Songs like “Fire on the Rail,” in which the entire first half is sung acapella, and “Old Worry,” in which the acoustic guitar work is stretched to the absolute limit, prove Molina was a master instrumentalist. With such strong lyricism and imagery, it can be easy to forget Molina’s greatest gift was songwriting as a whole independent art form.
Closer “The Crossroad + the Emptiness” is utterly perfect for concluding Eight Gates. It opens with Molina snapping at the engineer before singing about December 30th, his birthday. “Though given one, I have no wish,” Molina wails, calling back to the album’s opener.
It’s this self-consciousness that makes Eight Gates such a difficult, gut-wrenching listen. The album is drenched in gloom and doom, but it’s the sense that Molina was aware of how much worse things would get that puts a lump in listeners’ throats. On “She Says,” Molina is matter-of-fact as he states, “The last full moon of the saddest year/ No the saddest will come.” Molina knew on some level, and listening to him sing this foreboding warning to himself for 25 minutes is absolutely soul-crushing.
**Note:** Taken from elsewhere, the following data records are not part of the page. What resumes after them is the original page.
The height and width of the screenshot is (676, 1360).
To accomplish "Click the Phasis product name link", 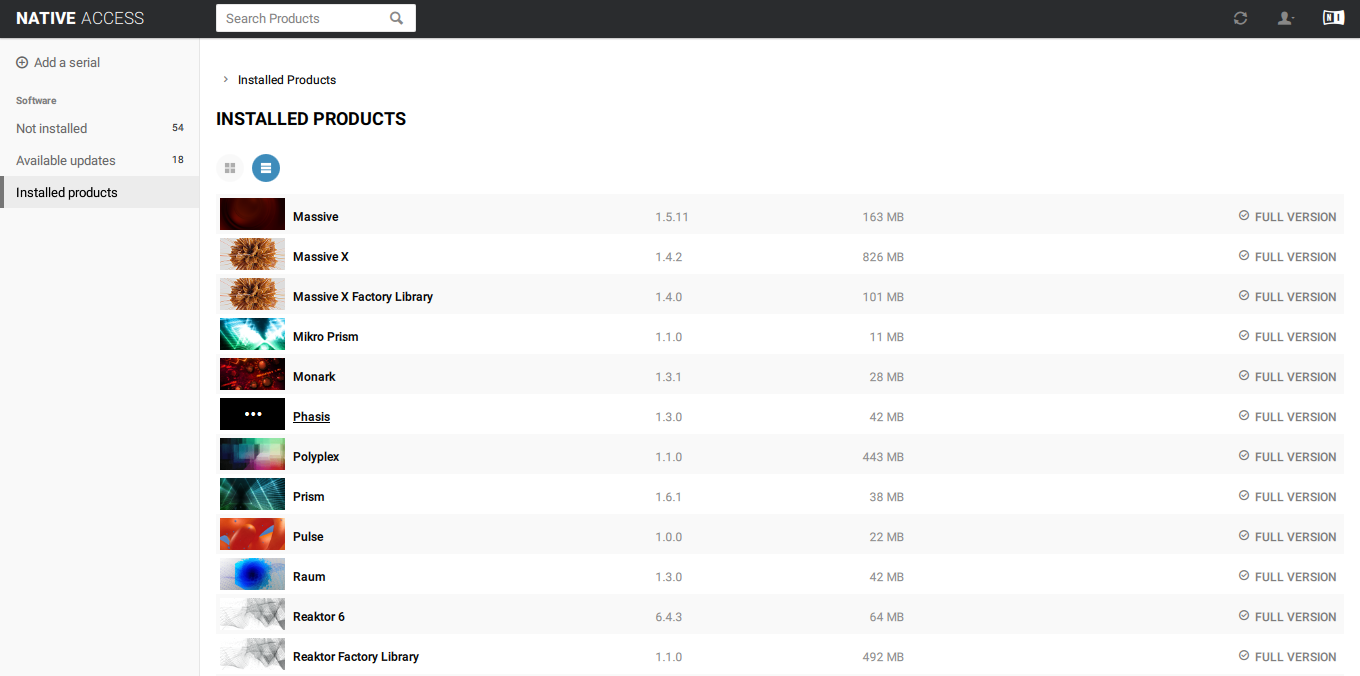I will click(x=311, y=417).
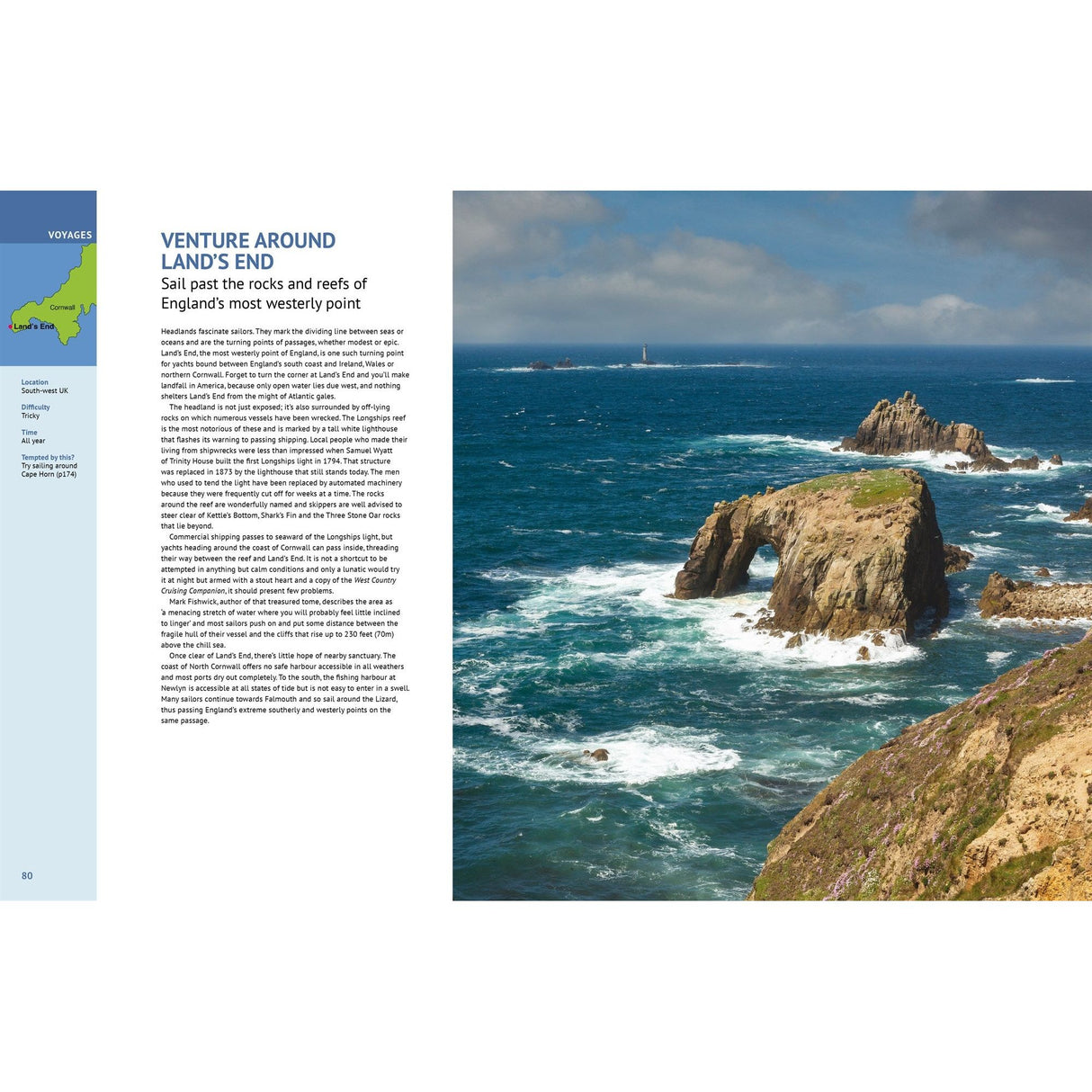Click the 'Cornwall' label on the map
Screen dimensions: 1092x1092
click(x=62, y=308)
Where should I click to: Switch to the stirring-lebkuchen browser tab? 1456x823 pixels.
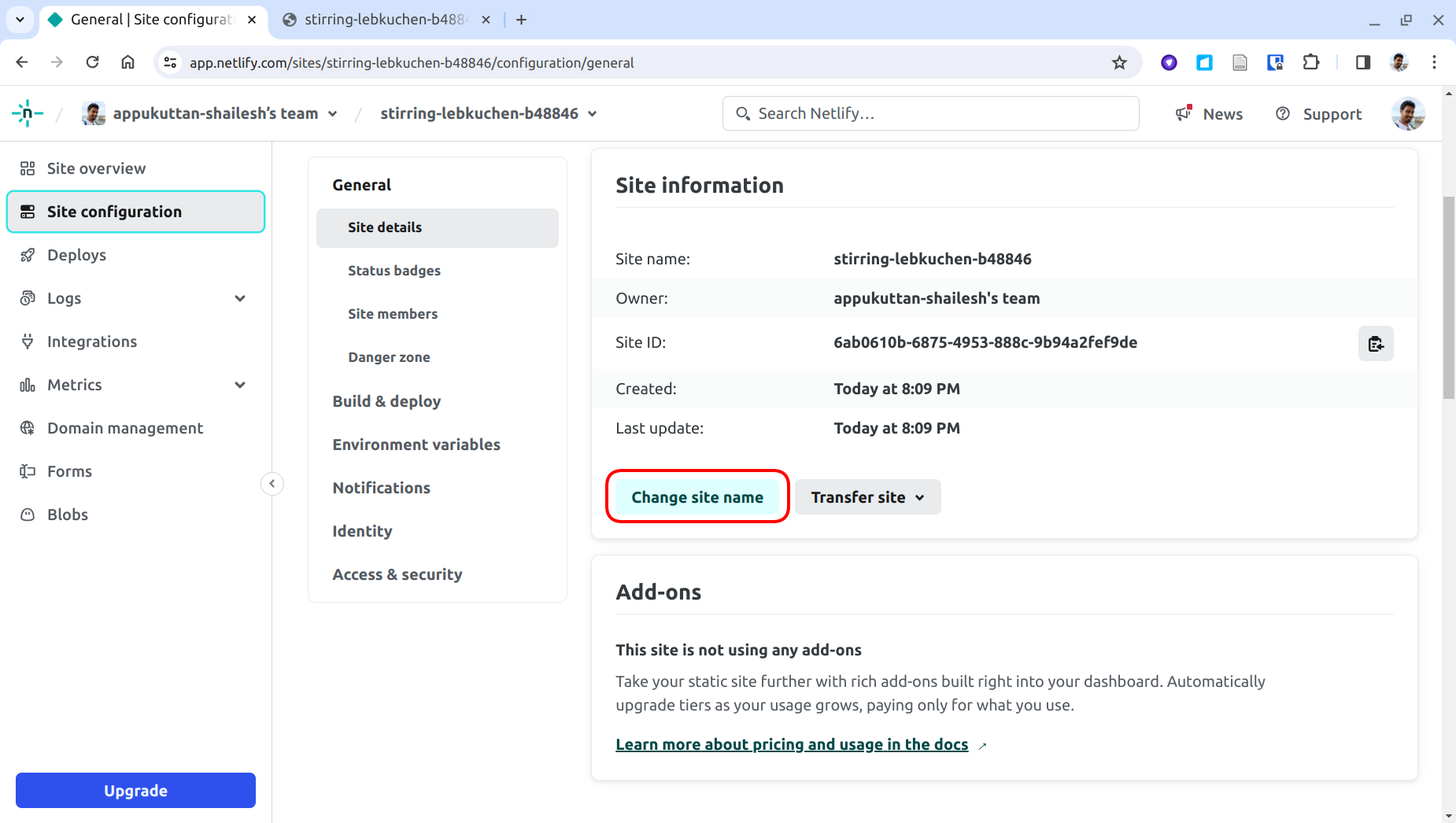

Molina’s loss is devastating and although his art remains, it’s impossible not to wonder what he could have done with more time. Eight Gates, the title a reference to the London Wall’s seven gates and one extra being one specifically carved out for Molina, is a true gift. In a lot of ways, it feels like that eighth gate. It’s an album, the last album, that solidifies a place for Molina and his legacy.